Si les récentes élections chiliennes marquent un tournant politico-social majeur pour le pays, qui rompt constitutionnellement avec son héritage pinochetiste, le très haut taux d’abstention observé révèle cependant, en filigrane, le rejet général de politiques incapables de répondre aux besoins de la population. Avec 107 voix pour, 16 contres et 23 abstentions, le projet de loi visant la modification de l’article 15 de la Constitution a été adopté ce mercredi 26 mai par la Chambre des députés du Chili. Il porte sur le changement du terme de vote « volontaire » en « obligatoire », et a été proposé par un député de la Federación Regionalista Verde Social, Esteban Velásquez.
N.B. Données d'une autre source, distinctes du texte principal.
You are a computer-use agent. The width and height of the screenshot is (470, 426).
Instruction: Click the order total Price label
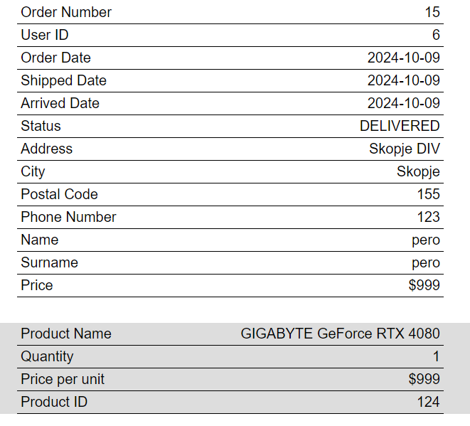37,285

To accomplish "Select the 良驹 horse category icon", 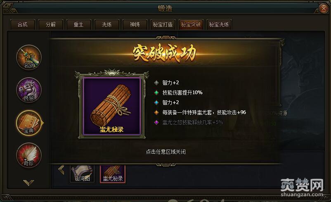I will (x=29, y=90).
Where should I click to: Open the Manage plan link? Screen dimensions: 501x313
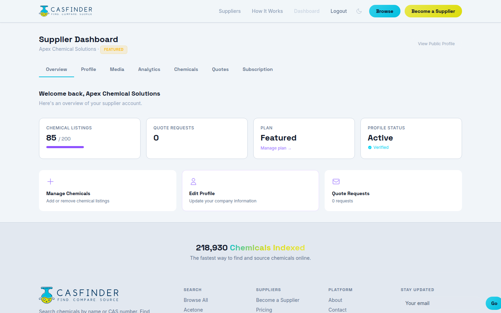pyautogui.click(x=276, y=148)
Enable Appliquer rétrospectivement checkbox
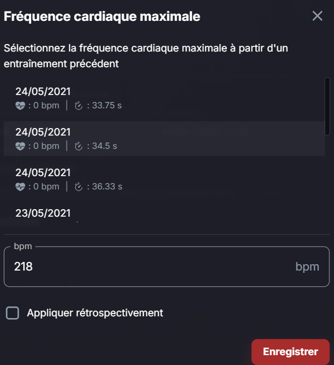 click(13, 313)
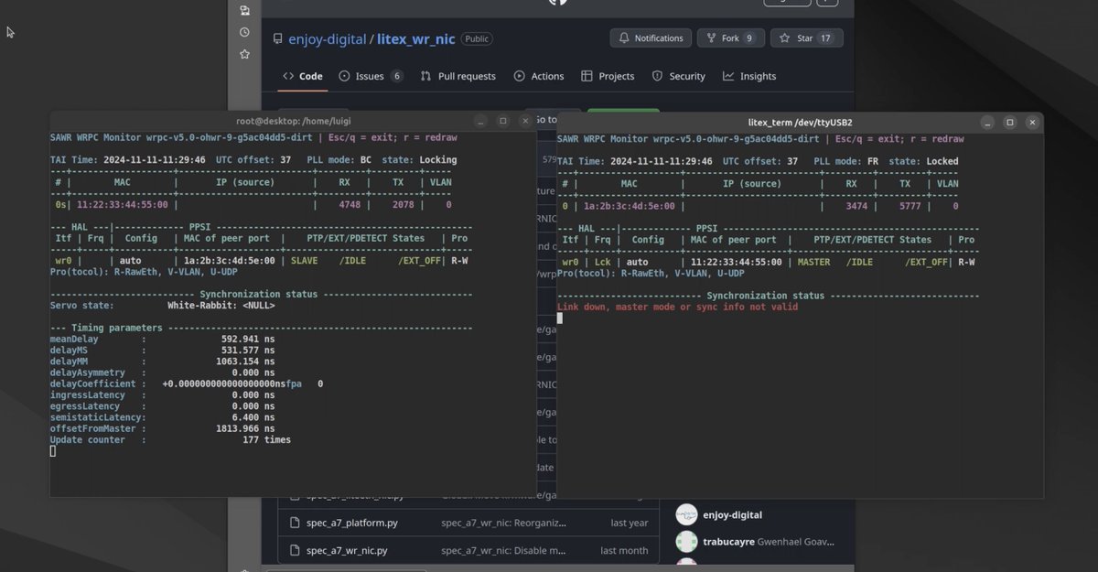The height and width of the screenshot is (572, 1098).
Task: Select the history clock icon in left sidebar
Action: [x=244, y=31]
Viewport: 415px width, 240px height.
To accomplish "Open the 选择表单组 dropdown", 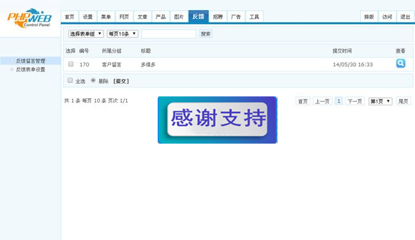I will pos(86,34).

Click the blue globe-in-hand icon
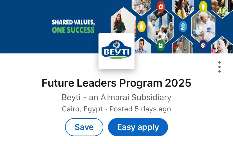tap(183, 26)
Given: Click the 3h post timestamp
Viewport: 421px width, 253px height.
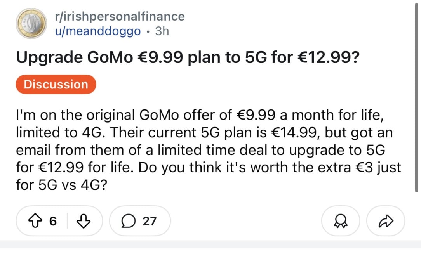Looking at the screenshot, I should point(162,31).
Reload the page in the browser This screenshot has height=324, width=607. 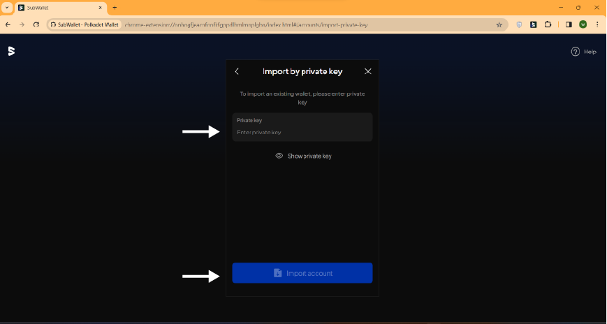(x=36, y=24)
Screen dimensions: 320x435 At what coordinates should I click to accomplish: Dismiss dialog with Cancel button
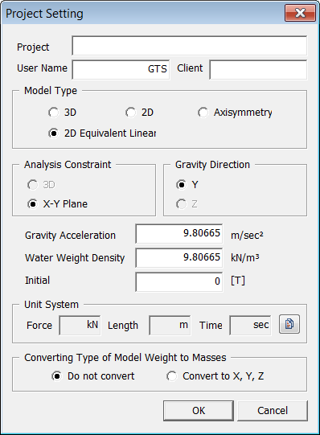(273, 411)
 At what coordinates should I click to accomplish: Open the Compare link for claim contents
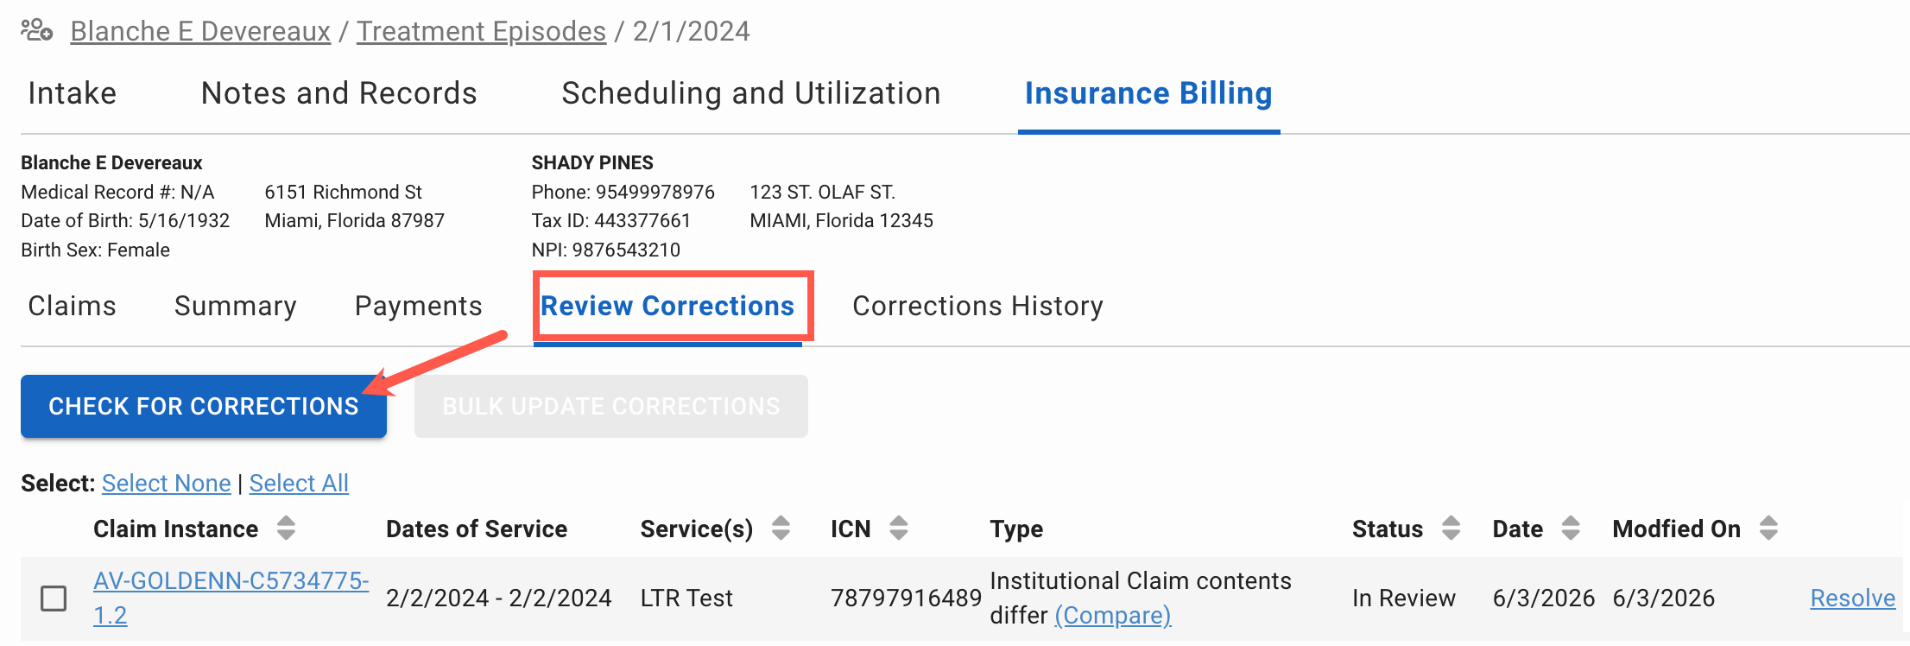1113,615
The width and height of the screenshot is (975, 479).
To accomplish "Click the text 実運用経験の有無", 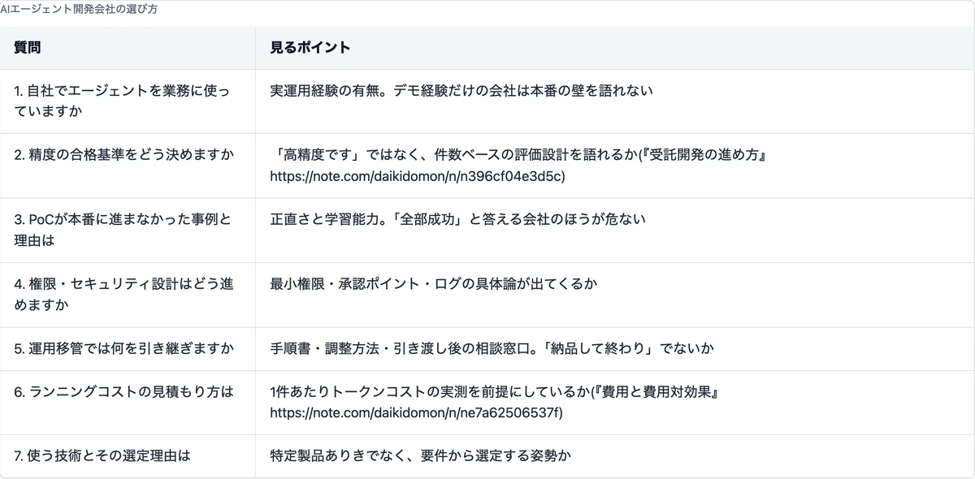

Il est temps que nous, citoyens, prenions conscience que tout comme le paiement des impôts n’est pas volontaire, il nous semble aussi que le vote obligatoire va participer au renforcement du système démocratique, déclare-t-il, alors que la participation électorale n’a fait que chuter depuis les élections municipales 2012, selon le PNUD.

Twitter de la Chambre des députés chilienne

Le projet de loi, qui s’appliquera à l’ensemble des personnes majeures, à l’exception des personnes âgées de plus de 75 ans, des personnes handicapées ou dépendantes ou des Chiliens vivant à l’étranger, doit cependant être ratifié par le Sénat avant d’être promulgué par le président Sebastián Piñera. Chose non aisée, puisque le Sénat a déclaré inadmissibles les sanctions, l’inscription automatique et obligatoire, et la désaffiliation des listes électorales avant ou après les élections. Reste à savoir si cette motion, censée renforcer le système démocratique chilien, est bien un moyen efficace de pallier le problème sous-jacent à cet abstentionnisme élevé : la crise de représentativité politique, d’ailleurs bien illustrée par la percée des candidats « indépendants » aux dernières élections.